“Il Napoli gioca all’italiana”. E di quell’italianità se ne beava Ottavio Bianchi dopo la semifinale di Coppa Uefa, vinta, contro il Bayern Monaco nell’89. Giocava all’italiana e vinceva quel Napoli: difesa solida, centrocampo di qualità e quantità e davanti…beh davanti Careca e soprattutto Maradona. Modello, l’italianità, considerato imprescindibile praticamente fino a ieri, fino a quando Spalletti ha vinto e fatto parlare di sé e del suo Napoli in Europa anche per un gioco non propriamente all’insegna di difesa e contropiede marchio di fabbrica italico. Perché sì, il Napoli ha devastato il campionato almeno fino a fine marzo con la potenza di Osimhen, le giocate di Kvaratskhelia, le geometrie di Lobotka e l’attenzione di Kim, ma non si può parlare di scudetto dei singoli se quello che è balzato agli occhi prima di tutto è stato il gioco bello, intenso e pure divertente.

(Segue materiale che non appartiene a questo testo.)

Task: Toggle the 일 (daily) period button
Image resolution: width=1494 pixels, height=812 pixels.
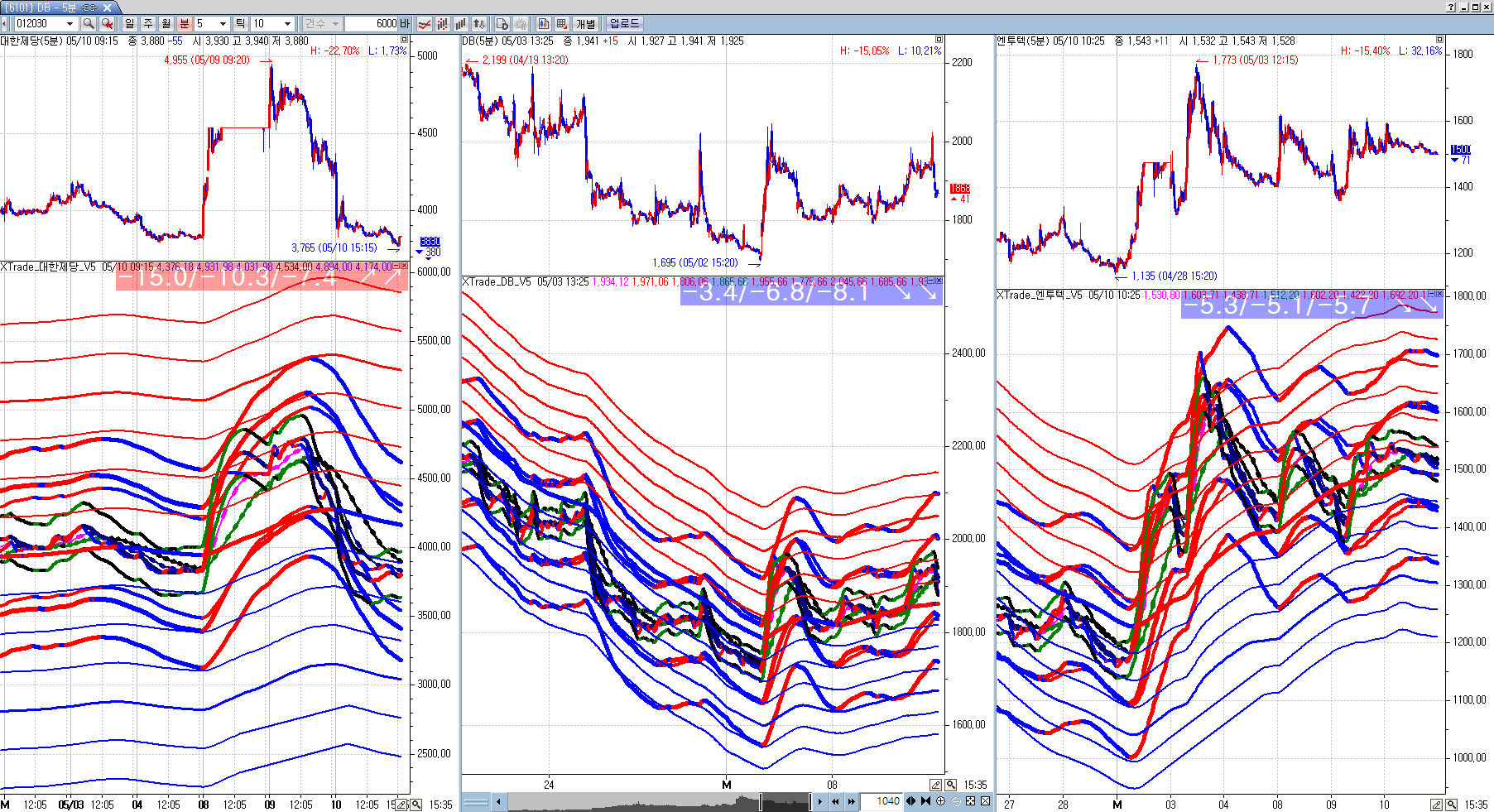Action: (x=130, y=24)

Non divertente come quello di Sarri, magari, primo a contrapporre il modello “giochista” per usare un termine in voga oggi a quello più utilitaristico e considerato magari meno bello e godibile, ma più funzionale per vincere. A quel palleggio Spalletti ha aggiunto un’intensità e una fisicità maggiore: la ricerca quasi spasmodica della conquista del pallone sulla trequarti avversaria a costo di dare campo aperto agli avversari, anzi, accettando apertamente questo tipo di situazioni e prendendo calciatori in grado di gestirle. Un modello molto vicino a quello di Klopp e molto diverso da quelli che hanno garantito le vittorie, praticamente sempre, in Italia: basti pensare ai cicli di Lippi, Allegri e Capello alla Juve o di Mourinho all’Inter. Con l’unicum del Milan di Sacchi naturalmente e del suo dominio del mondo con un gioco rivoluzionario (e con i migliori calciatori al mondo di gran lunga).
E tuttavia il trionfo del Napoli in Italia va in linea con ciò che accade nel resto d’Europa: in Inghilterra vincerà una tra il Manchester City (verosimilmente) e l’Arsenal. Il primo è la creatura di Guardiola, punto di riferimento assoluto dell’approccio “giochista”, amato da chi celebra l’estetica del pallone e per contro visto come la kryptonite per quelli che “le partite conta vincerle e basta, non importa come”. Il secondo è guidato da Arteta, che è semplicemente lo storico vice di Guardiola, quindi per quanto sarebbe suggestivo a livello narrativo che vincesse la Premier una squadra come l’Arsenal, più giovane e soprattutto molto meno costosa rispetto al Manchester City non si può certo parlare di modelli opposti.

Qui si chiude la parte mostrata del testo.